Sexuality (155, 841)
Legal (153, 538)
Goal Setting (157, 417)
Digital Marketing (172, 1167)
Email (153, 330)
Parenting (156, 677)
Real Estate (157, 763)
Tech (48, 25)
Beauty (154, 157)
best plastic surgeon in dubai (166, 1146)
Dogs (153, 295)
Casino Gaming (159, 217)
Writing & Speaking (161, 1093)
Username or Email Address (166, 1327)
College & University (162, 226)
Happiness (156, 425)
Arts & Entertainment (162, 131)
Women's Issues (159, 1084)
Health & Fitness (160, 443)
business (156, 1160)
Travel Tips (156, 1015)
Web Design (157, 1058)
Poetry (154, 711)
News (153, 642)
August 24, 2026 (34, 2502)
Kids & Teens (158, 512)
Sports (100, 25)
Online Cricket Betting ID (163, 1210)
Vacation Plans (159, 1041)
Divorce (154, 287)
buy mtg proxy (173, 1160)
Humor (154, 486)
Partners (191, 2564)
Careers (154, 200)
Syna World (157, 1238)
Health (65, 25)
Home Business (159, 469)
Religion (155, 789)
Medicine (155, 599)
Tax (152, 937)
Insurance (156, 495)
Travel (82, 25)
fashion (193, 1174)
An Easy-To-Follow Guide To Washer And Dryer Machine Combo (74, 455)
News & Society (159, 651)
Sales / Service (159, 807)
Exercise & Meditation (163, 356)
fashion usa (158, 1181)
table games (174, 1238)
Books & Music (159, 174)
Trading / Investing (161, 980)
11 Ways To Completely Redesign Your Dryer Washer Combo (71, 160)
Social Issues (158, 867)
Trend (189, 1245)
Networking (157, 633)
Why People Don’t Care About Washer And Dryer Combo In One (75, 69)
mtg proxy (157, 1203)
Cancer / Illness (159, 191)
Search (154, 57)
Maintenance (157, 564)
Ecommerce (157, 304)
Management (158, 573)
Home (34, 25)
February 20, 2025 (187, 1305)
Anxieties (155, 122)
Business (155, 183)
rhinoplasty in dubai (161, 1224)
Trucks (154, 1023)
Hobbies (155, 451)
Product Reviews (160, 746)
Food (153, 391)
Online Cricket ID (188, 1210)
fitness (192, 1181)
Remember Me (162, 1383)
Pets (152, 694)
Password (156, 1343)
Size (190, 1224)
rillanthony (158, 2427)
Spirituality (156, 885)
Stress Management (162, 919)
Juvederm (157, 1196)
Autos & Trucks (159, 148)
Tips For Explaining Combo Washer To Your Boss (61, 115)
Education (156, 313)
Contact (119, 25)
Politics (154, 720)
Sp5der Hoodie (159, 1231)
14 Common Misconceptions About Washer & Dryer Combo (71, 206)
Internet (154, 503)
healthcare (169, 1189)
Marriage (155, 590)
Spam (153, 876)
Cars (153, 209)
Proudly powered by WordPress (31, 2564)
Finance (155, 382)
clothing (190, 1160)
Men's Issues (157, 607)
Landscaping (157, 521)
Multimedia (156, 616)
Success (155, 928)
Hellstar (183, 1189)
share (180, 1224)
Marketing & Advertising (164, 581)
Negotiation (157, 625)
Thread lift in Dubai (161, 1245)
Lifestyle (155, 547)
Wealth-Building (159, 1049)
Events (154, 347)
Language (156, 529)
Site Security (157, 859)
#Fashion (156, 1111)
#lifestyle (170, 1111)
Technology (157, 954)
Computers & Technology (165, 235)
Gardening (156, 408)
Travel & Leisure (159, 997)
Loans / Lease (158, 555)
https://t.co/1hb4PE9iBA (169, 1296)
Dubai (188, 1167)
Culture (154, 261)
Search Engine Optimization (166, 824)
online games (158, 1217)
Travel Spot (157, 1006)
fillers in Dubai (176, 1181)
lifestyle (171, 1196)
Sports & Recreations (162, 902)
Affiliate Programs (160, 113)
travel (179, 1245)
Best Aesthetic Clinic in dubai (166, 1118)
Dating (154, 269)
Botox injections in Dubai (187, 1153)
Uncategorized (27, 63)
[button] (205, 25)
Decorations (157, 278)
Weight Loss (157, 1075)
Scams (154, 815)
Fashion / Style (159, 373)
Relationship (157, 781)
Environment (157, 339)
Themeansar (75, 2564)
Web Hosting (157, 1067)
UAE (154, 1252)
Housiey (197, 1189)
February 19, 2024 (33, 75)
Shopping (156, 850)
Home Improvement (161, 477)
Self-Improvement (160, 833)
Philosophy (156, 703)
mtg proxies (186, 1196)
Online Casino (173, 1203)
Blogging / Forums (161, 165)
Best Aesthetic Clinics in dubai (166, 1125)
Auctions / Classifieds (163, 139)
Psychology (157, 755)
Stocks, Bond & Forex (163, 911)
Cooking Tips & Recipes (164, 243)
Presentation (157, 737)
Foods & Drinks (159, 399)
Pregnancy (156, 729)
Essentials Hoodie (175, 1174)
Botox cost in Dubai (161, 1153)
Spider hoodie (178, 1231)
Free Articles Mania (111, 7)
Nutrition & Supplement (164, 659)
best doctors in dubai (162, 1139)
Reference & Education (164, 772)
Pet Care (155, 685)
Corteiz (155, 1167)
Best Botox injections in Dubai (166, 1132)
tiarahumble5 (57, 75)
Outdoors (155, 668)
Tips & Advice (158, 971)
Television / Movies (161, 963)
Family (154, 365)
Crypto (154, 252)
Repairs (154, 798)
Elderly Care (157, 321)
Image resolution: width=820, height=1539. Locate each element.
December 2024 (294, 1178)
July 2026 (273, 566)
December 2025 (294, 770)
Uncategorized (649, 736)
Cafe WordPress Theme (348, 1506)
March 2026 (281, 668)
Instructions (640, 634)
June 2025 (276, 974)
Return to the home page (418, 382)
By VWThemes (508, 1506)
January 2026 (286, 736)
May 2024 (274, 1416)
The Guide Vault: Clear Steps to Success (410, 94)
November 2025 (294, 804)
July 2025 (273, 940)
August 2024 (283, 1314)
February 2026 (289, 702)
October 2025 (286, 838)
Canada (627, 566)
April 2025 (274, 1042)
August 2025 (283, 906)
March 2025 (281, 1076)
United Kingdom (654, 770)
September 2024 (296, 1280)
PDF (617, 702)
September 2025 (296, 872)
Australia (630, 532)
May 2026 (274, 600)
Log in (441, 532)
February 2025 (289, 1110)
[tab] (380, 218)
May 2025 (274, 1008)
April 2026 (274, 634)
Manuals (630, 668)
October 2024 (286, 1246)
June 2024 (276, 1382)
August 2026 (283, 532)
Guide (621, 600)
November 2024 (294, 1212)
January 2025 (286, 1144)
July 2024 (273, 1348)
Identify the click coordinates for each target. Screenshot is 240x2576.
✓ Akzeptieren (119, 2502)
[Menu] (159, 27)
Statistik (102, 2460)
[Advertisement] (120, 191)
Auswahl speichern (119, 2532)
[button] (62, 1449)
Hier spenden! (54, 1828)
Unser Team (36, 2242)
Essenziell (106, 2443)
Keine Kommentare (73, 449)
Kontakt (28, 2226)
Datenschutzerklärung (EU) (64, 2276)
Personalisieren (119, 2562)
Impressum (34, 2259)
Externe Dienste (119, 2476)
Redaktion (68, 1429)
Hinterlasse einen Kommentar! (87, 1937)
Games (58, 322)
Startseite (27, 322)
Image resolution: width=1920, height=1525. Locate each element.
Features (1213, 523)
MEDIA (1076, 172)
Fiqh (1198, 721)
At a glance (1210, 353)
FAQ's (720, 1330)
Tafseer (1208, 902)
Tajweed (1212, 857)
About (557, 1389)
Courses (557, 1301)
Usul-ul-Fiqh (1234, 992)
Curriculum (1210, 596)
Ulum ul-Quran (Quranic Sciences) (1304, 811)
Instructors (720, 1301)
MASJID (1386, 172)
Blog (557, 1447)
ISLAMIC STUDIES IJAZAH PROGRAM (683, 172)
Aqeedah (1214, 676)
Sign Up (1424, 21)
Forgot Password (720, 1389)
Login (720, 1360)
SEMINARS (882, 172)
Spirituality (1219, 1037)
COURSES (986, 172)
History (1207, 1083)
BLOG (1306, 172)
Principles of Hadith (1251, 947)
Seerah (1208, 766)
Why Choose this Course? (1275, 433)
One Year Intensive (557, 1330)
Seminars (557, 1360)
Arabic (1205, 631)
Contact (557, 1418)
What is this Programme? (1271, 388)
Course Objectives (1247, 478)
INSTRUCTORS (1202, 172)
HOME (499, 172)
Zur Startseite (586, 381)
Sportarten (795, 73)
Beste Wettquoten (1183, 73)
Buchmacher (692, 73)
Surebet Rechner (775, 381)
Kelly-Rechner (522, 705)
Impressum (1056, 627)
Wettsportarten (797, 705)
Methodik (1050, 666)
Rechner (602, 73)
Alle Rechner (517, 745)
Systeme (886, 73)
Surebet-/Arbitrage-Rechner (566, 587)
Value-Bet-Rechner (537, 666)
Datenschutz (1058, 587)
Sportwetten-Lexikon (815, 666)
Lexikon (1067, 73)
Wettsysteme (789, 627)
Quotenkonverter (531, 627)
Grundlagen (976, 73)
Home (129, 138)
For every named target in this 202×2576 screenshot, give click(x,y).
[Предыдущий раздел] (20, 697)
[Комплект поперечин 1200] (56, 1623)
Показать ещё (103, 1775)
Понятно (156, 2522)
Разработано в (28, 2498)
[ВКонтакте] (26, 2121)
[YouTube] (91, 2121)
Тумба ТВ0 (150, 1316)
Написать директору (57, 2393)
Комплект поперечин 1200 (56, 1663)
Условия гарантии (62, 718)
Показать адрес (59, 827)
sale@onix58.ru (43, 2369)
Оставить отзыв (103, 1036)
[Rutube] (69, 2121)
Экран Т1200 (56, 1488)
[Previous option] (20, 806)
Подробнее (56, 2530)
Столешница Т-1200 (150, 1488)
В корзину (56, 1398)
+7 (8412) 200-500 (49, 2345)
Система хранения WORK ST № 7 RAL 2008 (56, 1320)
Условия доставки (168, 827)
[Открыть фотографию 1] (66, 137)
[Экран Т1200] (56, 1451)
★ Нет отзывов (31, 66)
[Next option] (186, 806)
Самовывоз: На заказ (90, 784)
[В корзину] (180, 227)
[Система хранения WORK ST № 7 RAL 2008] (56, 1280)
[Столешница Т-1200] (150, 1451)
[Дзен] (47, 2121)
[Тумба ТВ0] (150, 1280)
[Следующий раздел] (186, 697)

* _WHAT TO DO_:
Referring to the material above, set down exactly the lines between the line with "Themeansar (75, 2564)" and the line with "Best Aesthetic Clinics in dubai (166, 1125)", inclusive, and no other lines.

* _SOLUTION FOR THIS PROBLEM_:
Themeansar (75, 2564)
Web Hosting (157, 1067)
UAE (154, 1252)
Housiey (197, 1189)
February 19, 2024 (33, 75)
Shopping (156, 850)
Home Improvement (161, 477)
Self-Improvement (160, 833)
Philosophy (156, 703)
mtg proxies (186, 1196)
Online Casino (173, 1203)
Blogging / Forums (161, 165)
Best Aesthetic Clinics in dubai (166, 1125)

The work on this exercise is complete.